Después de sumergirnos en el humor, pasamos a libros con historias breves que contienen chistes. Más tarde, los introducimos a relatos más extensos, también con toques de humor. Acto seguido, los guiamos hacia lecturas de libros humorísticos, pero ya sin chistes obvios. Y de repente, sin darse cuenta, se encuentran leyendo libros de literatura adaptados a su edad, maduración y gustos. Es un camino suave, natural y efectivo para convertir a los “niños que odian leer” en lectores entusiastas. Con orgullo puedo afirmar que, gracias a estos libros de chistes tan menospreciados, he logrado que muchos niños se conviertan en excelentes lectores.

El Humor para Todos: Una Cuestión de Salud y Bienestar

Para concluir, y en respuesta a la pregunta inicial sobre por qué los libros de chistes caen en la segunda clasificación, quiero recordar a todos los adultos que el disfrute de estos chistes blancos, inocentes e infantiles no debería ser exclusivo de los niños. Los mayores también necesitamos y debemos reír. No solo es importante leer, ni solo es importante que mejoren los niños con dificultades. Es necesario y fundamental reír en familia, entre amigos, por razones de salud mental, higiene emocional y calidad de vida. Un libro de chistes para niños ofrece precisamente eso: la oportunidad de compartir risas, aliviar el estrés y fortalecer los lazos familiares. Es una inversión en bienestar, una fuente de alegría pura que trasciende edades y clasificaciones.
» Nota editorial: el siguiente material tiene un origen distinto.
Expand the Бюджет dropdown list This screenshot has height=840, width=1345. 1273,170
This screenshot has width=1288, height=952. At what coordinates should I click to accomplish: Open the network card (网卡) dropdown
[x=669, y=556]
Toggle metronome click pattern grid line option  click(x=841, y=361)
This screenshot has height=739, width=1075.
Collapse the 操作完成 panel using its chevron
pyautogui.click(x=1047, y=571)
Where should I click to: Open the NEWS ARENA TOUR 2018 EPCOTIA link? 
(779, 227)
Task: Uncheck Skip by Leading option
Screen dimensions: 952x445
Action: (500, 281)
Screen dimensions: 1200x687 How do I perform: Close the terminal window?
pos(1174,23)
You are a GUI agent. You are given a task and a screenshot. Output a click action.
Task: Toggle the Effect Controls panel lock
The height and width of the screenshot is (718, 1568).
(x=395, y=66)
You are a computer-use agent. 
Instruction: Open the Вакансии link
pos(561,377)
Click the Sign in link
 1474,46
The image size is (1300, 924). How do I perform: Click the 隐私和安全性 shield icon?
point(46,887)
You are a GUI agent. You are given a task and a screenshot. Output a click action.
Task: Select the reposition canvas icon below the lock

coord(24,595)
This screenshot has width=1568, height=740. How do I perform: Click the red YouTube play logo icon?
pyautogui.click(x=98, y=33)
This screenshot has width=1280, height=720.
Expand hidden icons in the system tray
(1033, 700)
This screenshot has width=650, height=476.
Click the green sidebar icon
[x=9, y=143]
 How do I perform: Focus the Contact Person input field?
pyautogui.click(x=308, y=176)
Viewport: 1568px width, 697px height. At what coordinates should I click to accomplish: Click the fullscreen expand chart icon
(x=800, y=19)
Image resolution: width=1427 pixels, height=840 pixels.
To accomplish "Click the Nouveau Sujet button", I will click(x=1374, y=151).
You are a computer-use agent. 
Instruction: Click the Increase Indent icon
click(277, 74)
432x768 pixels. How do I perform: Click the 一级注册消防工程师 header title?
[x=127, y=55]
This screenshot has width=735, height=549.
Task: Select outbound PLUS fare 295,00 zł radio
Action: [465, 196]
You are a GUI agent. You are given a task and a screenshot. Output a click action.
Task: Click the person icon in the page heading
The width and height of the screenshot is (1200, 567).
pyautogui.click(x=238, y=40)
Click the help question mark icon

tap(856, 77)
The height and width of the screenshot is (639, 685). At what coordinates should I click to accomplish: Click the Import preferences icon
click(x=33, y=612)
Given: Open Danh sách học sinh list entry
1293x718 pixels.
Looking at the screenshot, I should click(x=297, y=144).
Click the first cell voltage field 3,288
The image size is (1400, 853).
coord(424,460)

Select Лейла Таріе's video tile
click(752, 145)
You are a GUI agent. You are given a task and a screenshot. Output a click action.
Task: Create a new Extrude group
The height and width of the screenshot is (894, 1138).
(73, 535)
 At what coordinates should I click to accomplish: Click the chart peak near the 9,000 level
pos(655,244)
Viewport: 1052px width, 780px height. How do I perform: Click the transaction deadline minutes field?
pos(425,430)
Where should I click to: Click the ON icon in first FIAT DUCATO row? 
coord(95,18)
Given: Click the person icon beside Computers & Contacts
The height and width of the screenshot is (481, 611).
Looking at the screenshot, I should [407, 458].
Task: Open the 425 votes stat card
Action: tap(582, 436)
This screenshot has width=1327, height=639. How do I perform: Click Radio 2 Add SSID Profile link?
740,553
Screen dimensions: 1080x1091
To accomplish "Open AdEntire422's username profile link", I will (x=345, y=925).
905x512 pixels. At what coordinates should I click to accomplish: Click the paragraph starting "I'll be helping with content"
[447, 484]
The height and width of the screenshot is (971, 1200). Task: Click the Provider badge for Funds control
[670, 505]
Preguntas Frecuentes sobre los Libros de Chistes Infantiles

¿Son los libros de chistes “literatura”?

La clasificación es un debate académico. Lo importante es que son una herramienta poderosa para el desarrollo de habilidades lectoras y emocionales. Si bien algunos no los consideran “literatura” en el sentido tradicional, su valor como puerta de entrada a la lectura y al disfrute es innegable y, a menudo, superior para ciertos perfiles de niños.

¿Pueden los libros de chistes realmente fomentar el hábito lector?

Absolutamente. Al asociar la lectura con el placer y la diversión, los libros de chistes rompen la barrera del aburrimiento que muchos niños asocian con los libros. Son un punto de partida accesible que genera confianza y motivación, sentando las bases para explorar lecturas más complejas.

¿Los chistes son solo para niños con dificultades de aprendizaje o sociales?

No. Si bien son excepcionalmente útiles para niños con desafíos específicos, el humor es universalmente beneficioso. Los libros de chistes promueven el disfrute de la lectura, la creatividad, el desarrollo del lenguaje y la interacción social en todos los niños, y también ofrecen un sano escape y diversión para los adultos.

¿Qué tipo de chistes son adecuados para niños?

Los chistes blancos, inocentes, basados en juegos de palabras, colmos, adivinanzas o situaciones cotidianas y absurdas son ideales. Aquellos que evitan la doble moral, la vulgaridad o temas complejos son los más apropiados para fomentar un ambiente de risa sana y segura.

¿Cómo puedo integrar los libros de chistes en la educación de mi hijo?

Empieza leyéndolos juntos, ríanse a carcajadas. Anima a tu hijo a contar los chistes a otros. Podéis intentar crear vuestros propios chistes, cambiar finales o dibujar las escenas. Utiliza los chistes como un trampolín para introducir otras formas de lectura, como relatos cortos humorísticos, y observa cómo su interés por los libros crece de forma natural y divertida.